Corporate income, unlike individuals, is subject to tax on profits earned from any source around the globe. A Georgian company that receives crypto transaction income will be subject to a 15% tax. However, a company that doesn’t fix profits or pay dividends, and instead directs any income it receives to its development is exempted from corporate income tax.
Tbilisi Free Zone: Land plots Source: Tbilisi Free Zone
If the hash is obtained from Georgia, it will be subject to 10% income tax.
There is currently no regulatory framework in place for cryptocurrency in the country, other than taxes.
A cryptocurrency license can also be obtained by any business in the FEZ. It takes just five to ten days to obtain the license. The license is issued as a joint stock company or limited liability company. The founders can be from any country. The license grants the ability to enroll funds, write off money, and make digital money. You can also send payments or transfer money using this money.

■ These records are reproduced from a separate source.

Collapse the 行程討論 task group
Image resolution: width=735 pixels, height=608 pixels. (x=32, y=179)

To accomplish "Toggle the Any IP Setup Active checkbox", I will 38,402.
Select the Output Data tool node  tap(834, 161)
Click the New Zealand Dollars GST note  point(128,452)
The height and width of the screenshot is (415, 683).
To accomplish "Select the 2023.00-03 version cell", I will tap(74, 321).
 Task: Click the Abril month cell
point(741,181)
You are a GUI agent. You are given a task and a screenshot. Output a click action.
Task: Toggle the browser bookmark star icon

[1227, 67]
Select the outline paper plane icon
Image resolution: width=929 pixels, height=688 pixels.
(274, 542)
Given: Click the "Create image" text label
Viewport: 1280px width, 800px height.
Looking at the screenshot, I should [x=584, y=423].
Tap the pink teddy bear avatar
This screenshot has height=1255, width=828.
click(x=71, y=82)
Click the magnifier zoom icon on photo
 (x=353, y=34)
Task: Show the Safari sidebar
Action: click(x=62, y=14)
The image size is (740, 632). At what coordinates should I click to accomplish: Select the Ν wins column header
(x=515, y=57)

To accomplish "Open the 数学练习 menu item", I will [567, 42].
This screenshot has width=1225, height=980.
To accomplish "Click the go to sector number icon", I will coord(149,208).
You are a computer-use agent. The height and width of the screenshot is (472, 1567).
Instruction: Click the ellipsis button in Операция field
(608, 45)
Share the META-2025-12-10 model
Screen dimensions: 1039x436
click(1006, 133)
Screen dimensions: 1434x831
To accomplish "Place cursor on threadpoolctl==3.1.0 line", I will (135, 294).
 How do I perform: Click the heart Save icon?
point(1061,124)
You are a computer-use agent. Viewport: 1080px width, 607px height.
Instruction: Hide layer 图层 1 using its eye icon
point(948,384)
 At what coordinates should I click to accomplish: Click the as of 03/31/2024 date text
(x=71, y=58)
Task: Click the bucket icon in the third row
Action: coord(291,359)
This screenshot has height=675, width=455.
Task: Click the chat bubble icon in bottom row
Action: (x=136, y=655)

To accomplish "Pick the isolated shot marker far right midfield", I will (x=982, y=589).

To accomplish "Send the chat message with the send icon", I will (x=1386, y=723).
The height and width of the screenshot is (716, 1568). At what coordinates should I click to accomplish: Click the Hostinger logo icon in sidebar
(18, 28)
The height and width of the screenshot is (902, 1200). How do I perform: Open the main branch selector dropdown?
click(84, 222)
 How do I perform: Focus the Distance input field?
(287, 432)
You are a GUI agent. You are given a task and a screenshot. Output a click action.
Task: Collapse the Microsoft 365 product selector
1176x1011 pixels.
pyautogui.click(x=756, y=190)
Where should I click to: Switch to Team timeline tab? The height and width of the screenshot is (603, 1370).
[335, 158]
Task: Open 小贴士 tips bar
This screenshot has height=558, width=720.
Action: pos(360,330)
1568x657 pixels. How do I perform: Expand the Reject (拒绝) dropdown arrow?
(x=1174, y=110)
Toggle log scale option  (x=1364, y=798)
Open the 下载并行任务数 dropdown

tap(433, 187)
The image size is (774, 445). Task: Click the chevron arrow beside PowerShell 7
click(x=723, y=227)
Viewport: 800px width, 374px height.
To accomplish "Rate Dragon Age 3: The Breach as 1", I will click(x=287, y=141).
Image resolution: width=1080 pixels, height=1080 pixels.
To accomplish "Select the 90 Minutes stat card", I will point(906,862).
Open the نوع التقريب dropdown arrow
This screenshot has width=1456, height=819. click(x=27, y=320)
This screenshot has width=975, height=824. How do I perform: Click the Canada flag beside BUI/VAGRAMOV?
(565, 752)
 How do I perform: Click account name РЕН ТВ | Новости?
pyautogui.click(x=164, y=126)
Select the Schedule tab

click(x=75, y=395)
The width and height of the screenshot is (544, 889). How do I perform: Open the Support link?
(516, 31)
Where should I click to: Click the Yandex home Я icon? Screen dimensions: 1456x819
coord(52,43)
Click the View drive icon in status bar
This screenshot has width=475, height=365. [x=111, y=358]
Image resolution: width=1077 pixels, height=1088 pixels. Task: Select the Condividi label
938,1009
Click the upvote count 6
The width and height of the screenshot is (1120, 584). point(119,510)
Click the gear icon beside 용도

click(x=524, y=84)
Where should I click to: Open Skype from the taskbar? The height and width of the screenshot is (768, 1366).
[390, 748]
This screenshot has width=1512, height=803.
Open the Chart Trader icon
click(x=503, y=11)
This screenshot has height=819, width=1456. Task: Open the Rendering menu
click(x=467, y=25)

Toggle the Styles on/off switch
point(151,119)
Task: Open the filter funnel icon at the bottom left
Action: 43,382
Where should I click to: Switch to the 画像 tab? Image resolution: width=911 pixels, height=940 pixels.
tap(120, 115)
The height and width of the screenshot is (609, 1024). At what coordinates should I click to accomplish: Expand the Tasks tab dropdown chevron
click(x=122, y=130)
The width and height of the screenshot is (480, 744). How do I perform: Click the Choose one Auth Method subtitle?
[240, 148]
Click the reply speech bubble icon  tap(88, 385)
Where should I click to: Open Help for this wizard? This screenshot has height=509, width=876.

Some Georgian authorities are now focusing on the cryptocurrency market. Natalia Ivanidze is the manager of the National Bank’s financial innovation office. She told Cointelegraph that regulators will be more active on this topic.
“Currently, trading virtual currencies is not an area of supervision for the National Bank of Georgia according to the Organic Law of Georgia on National Bank of Georgia. We would like to inform that this area will be regulated in the near future.
In 2021, the National Bank of Georgia stated that it was looking into a central bank digital currency (CBDC), called the digital lari. The pilot program could be launched this year. The digital lari, as is typical with bank-issued digital currencies would not be a cryptocurrency. It would instead evolve from cash. It cannot be mined and the National Bank would be its sole issuer.
The initial phase of the digital lari will be used for retail sales. National Bank believes national digital currency will increase efficiency in the payment system as well as financial integration.
Related: The race to find semiconductors: Are crypto miners winning the lion’s-share?
Future of miners
Every business is complicated, and crypto mining in Georgia is no different. Many questions were raised after the establishment of mining farms in the Free Economic Zone (Tbilisi) and about the status of the zone.
Many residents feel that crypto enthusiasts and miners don’t bring any benefits to the country, and they enjoy the tax advantages offered by the FEZ.
Unregulated production of digital currency and uncontrolled electricity use lead to frequent power outages in certain areas of Georgia, much to citizens’ dismay.
The Svaneti region suffers more than others. In an effort to support remote and rural communities and villages, the entire region is exempt from electricity payments. It is therefore not surprising that almost 1,000 miners appeared quickly in the region. The powerful computers used almost all the electricity available, which caused the loss of light to homes, schools, and hospitals.
These cases aren’t uncommon in Georgia. However, it doesn’t stop miners from engaging in this type of activity. Many Georgians consider cryptocurrency mining to be a passive source of income. Mining rigs can be installed in basements, garages and hangers, or even in apartments.
The obvious advantages of cheap electricity and mining in Georgia made it attractive. But, the question remains as to how long.